De novo, esse indivíduo não ficaria tão perturbado pelos pensamentos sobre a santidade de Deus se fosse possível imaginar que com o tempo Deus se tornaria menos santo, chamando o que Ele hoje considera como pecado de não pecado, e ignoraria a culpa. Ou, se Deus pudesse esquecer, logo o mal não seria tão problemático; se fosse dado tempo, ele poderia desvanecer-se na memória de Deus.

Todavia, a imutabilidade de Deus significa que Ele será sempre soberano, sempre santo, sempre onisciente. Por consequência, todas as coisas devem ser trazidas à luz e julgadas diante dele.

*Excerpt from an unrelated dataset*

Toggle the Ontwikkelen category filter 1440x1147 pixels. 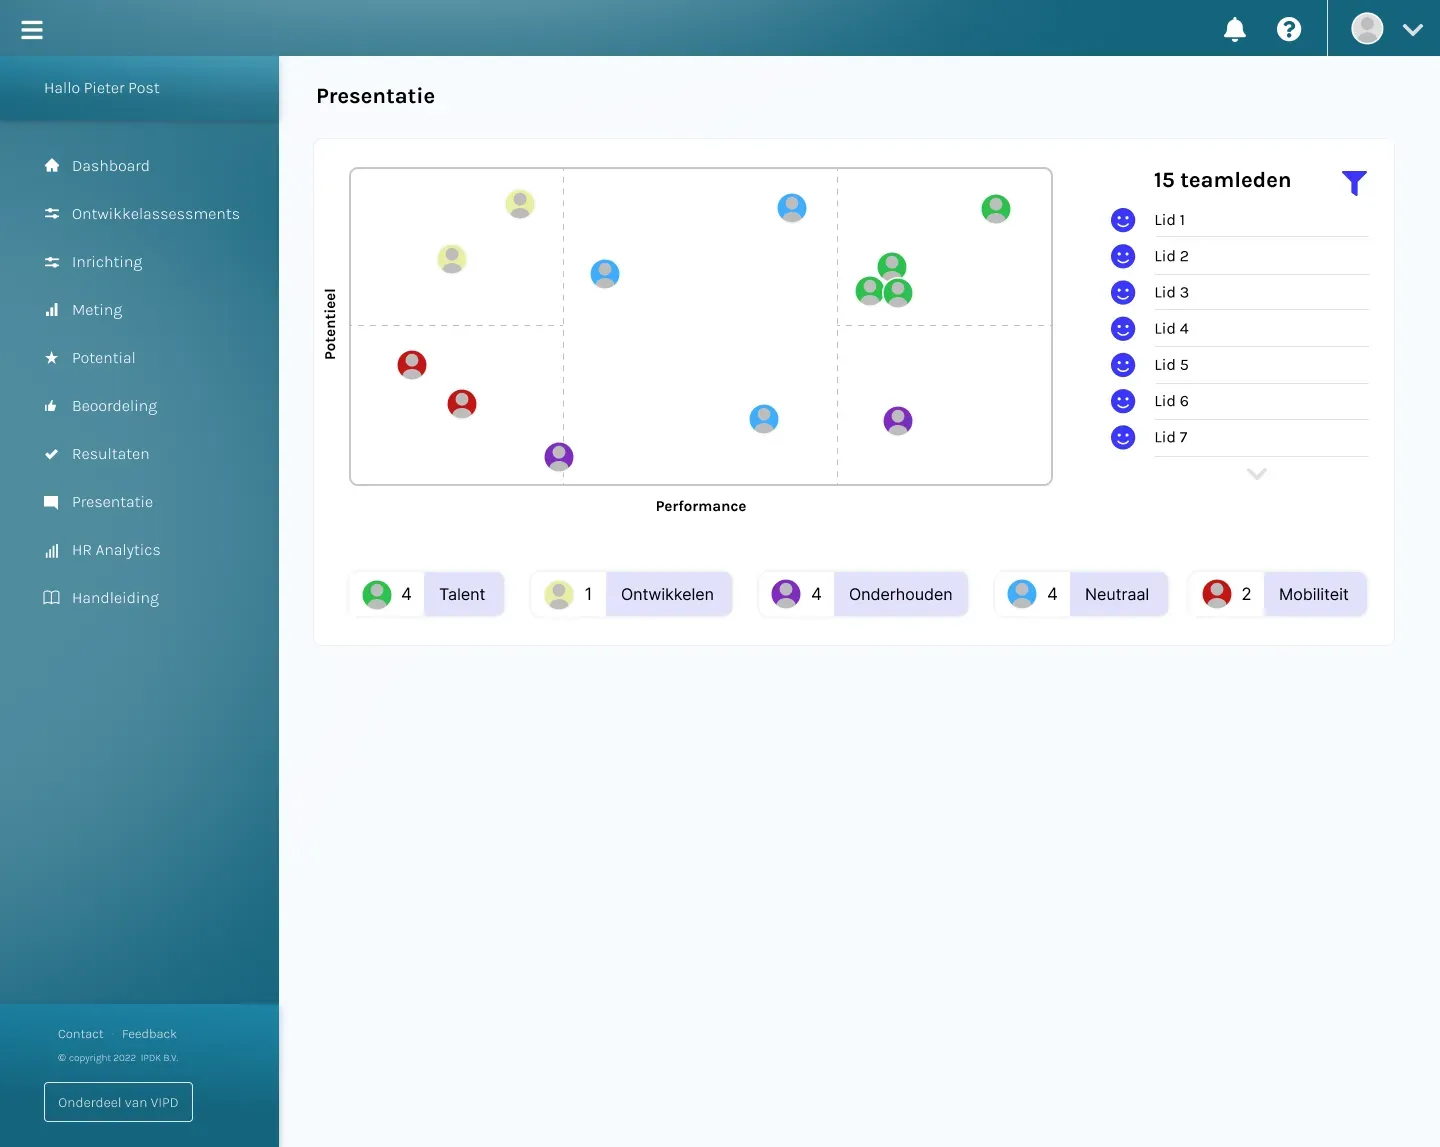click(x=667, y=594)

Outro lado dessa doutrina diz respeito ao cristão. Para nós é um grande conforto. Neste mundo as pessoas nos esquecem, mesmo quando trabalhamos duro e as servimos. Elas mudam de atitude em relação a nós à medida que suas próprias necessidades e circunstâncias determinam. Com frequência são injustas, como nós somos também, Contudo, Deus não é assim.
           
Sabendo Jesus que já era chegada a sua hora de passar deste mundo par o Pai, com havia amado os seus que estavam no mundo, amou-os até ao fim. (João 13.1)

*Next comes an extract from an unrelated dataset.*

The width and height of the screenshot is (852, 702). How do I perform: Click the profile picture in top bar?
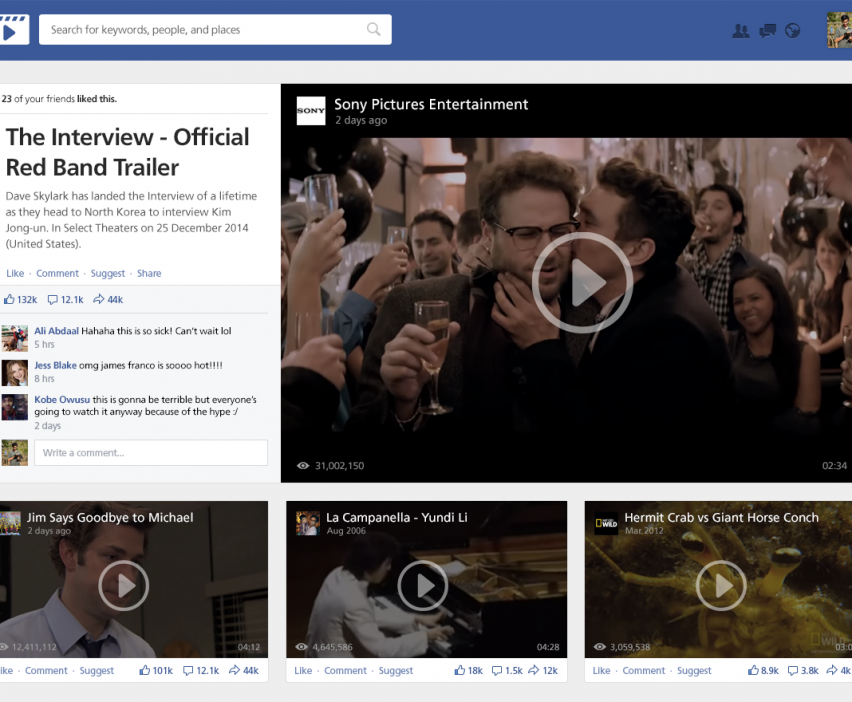[839, 30]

Tozer escreveu sobre o conforto encontrado na imutabilidade de Deus:

Que paz traz ao coração do cristão entender que o Pai celestial nunca fica diferente de si mesmo. Ao aproximar-nos dele em qualquer momento não precisamos perguntar-nos se o encontraremos numa posição receptiva. Ele sempre é receptivo à tristeza e à necessidade, assim como ao amor e à fé. Ele não segue um horário comercial nem reserva períodos em que não verá ninguém. Ele também não muda de opinião a respeito de nada. Hoje, neste momento, Ele está voltado para Suas criaturas, para os bebês, para os doentes, para os decaídos, para os ímpios, com exatidão como fazia quando enviou Seu único Filho ao mundo para morrer pela humanidade. Deus nunca muda Seu humor, esfria em suas afeições ou perde Seu entusiasmo.[3]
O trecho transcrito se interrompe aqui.